Associativity Check: For $G$ to be associative, the following must hold $\forall{}a,b,c\in{}G$ \begin{equation} a\circ{}(b\circ{}c)=(a\circ{}b)\circ{}c \end{equation} Which equates to \begin{align*} a^{b^c}&={a^b}^{c}\\ &=a^{bc} \end{align*} And since this is not true in general, $G$ is not associative.
Identity Check: \begin{equation} \exists{}e\in{}G:\forall{}a\in{}G:e\circ{}a=a\circ{}e=a \end{equation} And because $G=\mathbb{Z}_{>0}$ $\exists$ no $e\in{}G$ such that the property holds, and hence $G$ has no identity element.
Invertibility Check: \begin{equation} \exists{}a^*\in{}G \, \, \, \forall{}a\in{}G: a\circ{}a^*=a^*\circ{}a=e \end{equation} For the same reason that $a^*\in{}G=\mathbb{Z}_{>0}$ there is no inverse such that the property holds and thus $G$ is not invertible either.
Commutativity Check: \begin{equation} a^b\neq{}b^a \end{equation} $\forall{}a,b\in{}G$ and thus $G$ is not Abelian either.
I feel like I've messed up the second and third check, how would I improve it?

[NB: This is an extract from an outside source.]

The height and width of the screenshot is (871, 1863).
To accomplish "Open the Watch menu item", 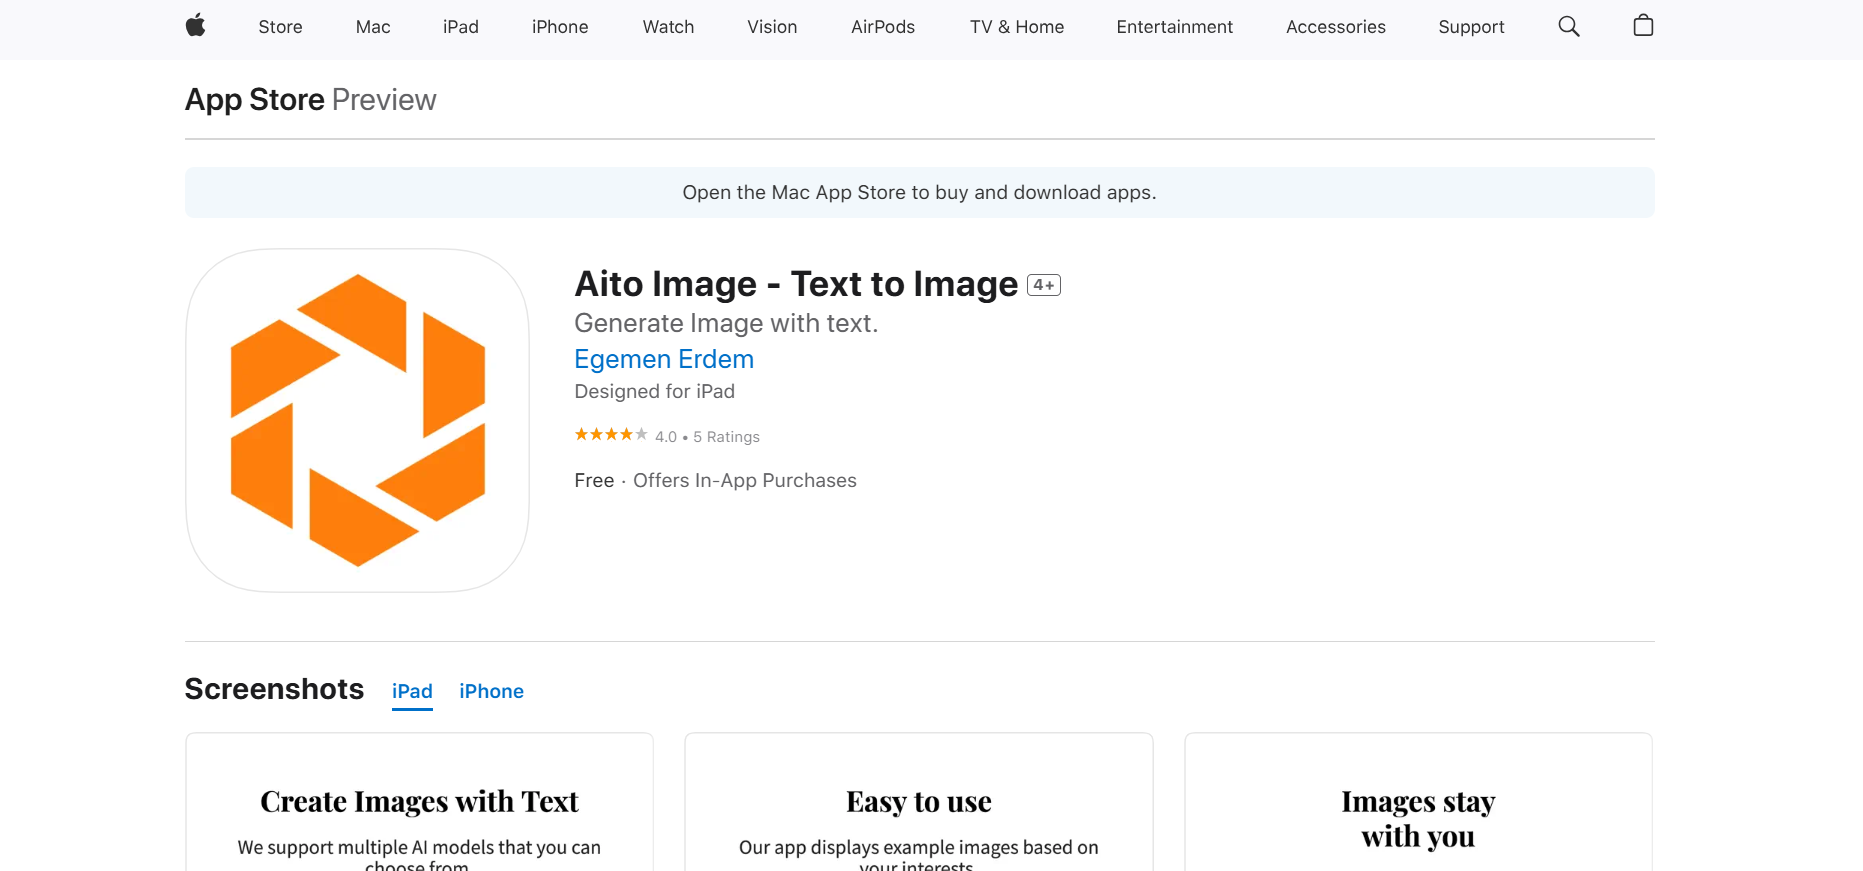I will click(668, 27).
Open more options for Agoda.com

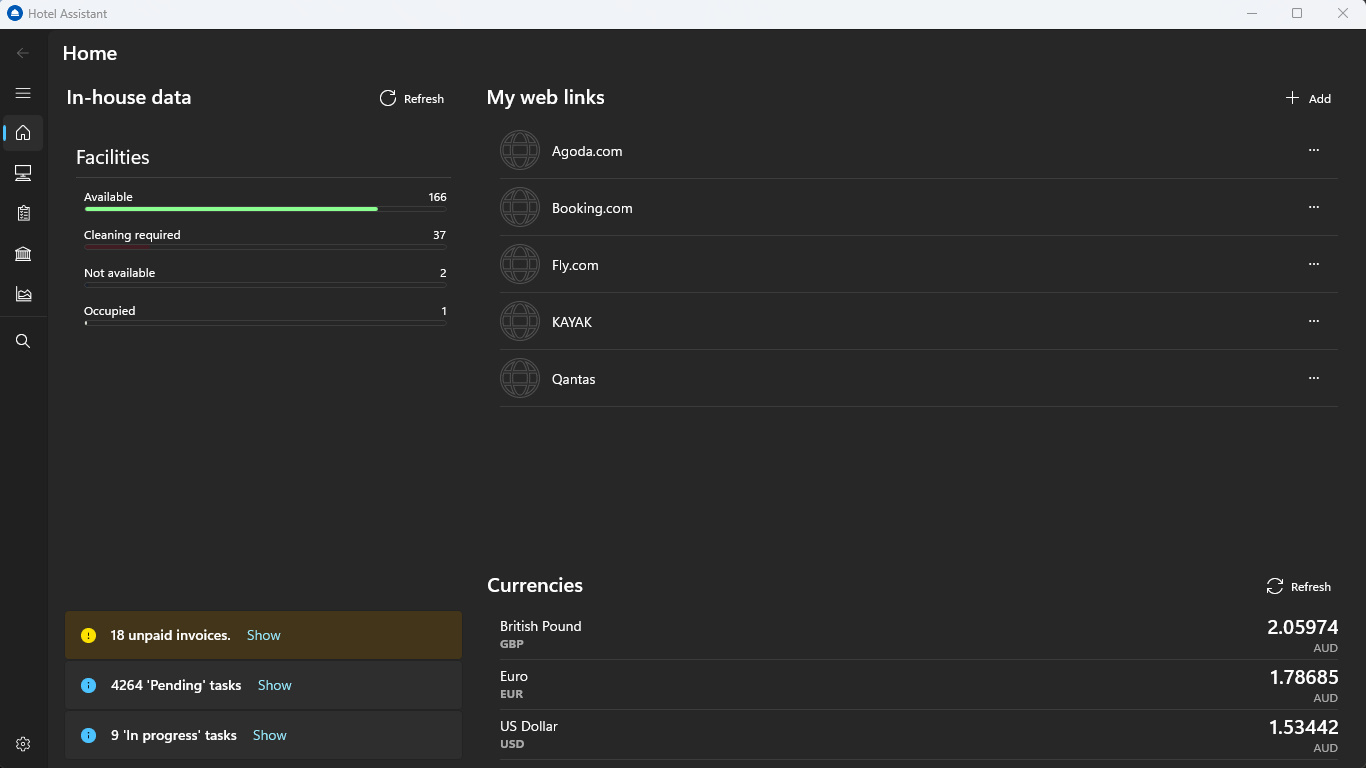1314,150
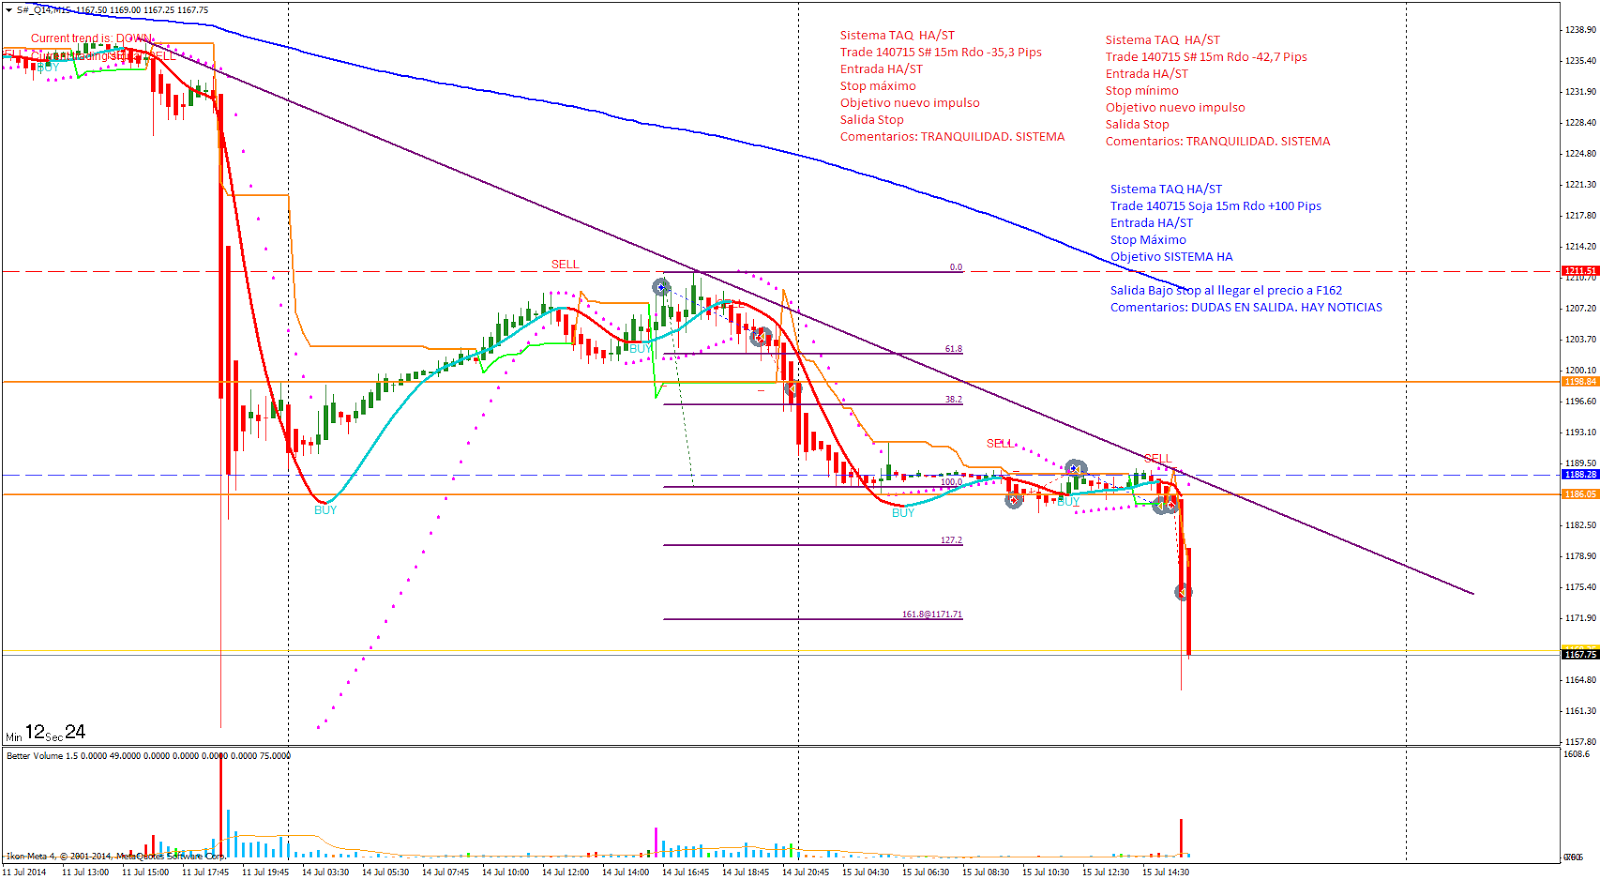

Thanks
To prove $G$ is not a group you only need to check that one axiom fails. Associativity and identity fails, and invertibility doesn't make sense without an identity.
The problem with your checks is that you have merely stated that they don't hold, you should prove that they don't hold. Associativity is easy as you need only find a counter-example; picking random numbers should work. Identity is a little trickier as you need to show all possible $e\in G$ are not an identity, but still not particularly hard.
I don't know why you're checking if the (not actually a) group is abelian.